TEXT SECTION
Two city commissioners say they want to hold another workshop to set matters right, but the city manager says it would be pointless to fix the administration’s error.

Because the Aug. 20 workshop involved a gathering of elected officials, state law required posted notice, a notation on the city’s Web site or another form of announcement.

Some public meetings also require a display advertisement in a newspaper.

Due to "an honest mistake," City Manager Pete Hernandez said, the city did not comply with any of the above.

"We failed to notice it," he said. "I don’t know exactly where, who, but it’s the administration’s fault."

The City Clerk’s office recorded the meeting but has no written minutes. The office says it could take up to three weeks to transcribe the recordings. That may mean no written minutes would be available to the public before final action on the budget Sept. 27. The office says the public can buy a compact disc recording of the meeting for $15.

The private gathering of commissioners and staff occurred after some city officials had indicated the city would voluntarily adhere to a 9% revenue rollback state legislators had mandated for local governments across Florida but from which Miami had mistakenly been exempted. It was only on the eve of the public hearing that word came the city was proposing to meet only a portion of the rollback.

DATA EXTRACT
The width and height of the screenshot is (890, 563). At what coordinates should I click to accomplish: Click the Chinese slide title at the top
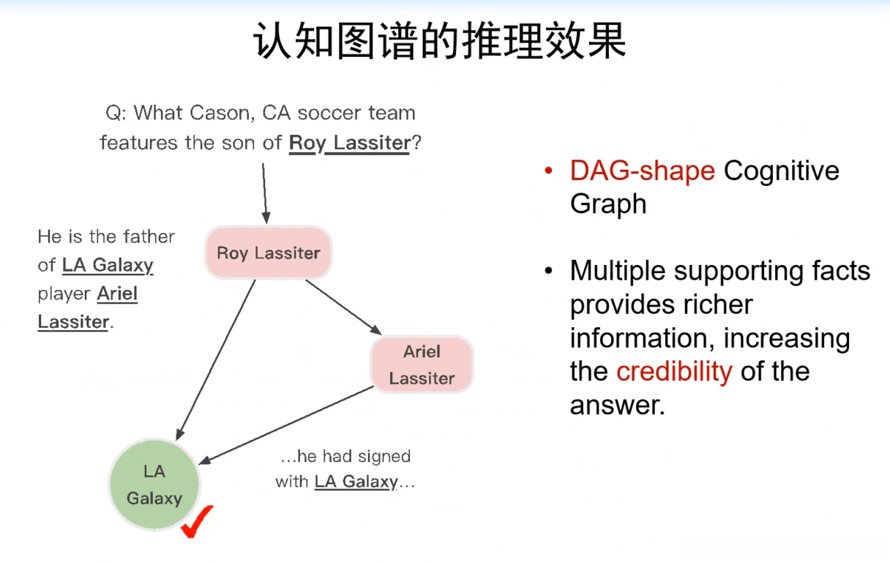pyautogui.click(x=440, y=41)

AIM A
Translate this sentence from the passage about the city workshop into Spanish: "Some public meetings also require a display advertisement in a newspaper."
AIM B
In the passage about the city workshop, how much does the public pay for a compact disc recording of the meeting?
AIM C
Repeat word for word the part of the passage about the city workshop between "Because the Aug." and "form of announcement.", inclusive.
Rely only on the passage about the city workshop, not the listing.

TASK RESULT A
Algunas reuniones públicas también requieren un anuncio destacado en un periódico.

TASK RESULT B
$15.

TASK RESULT C
Because the Aug. 20 workshop involved a gathering of elected officials, state law required posted notice, a notation on the city’s Web site or another form of announcement.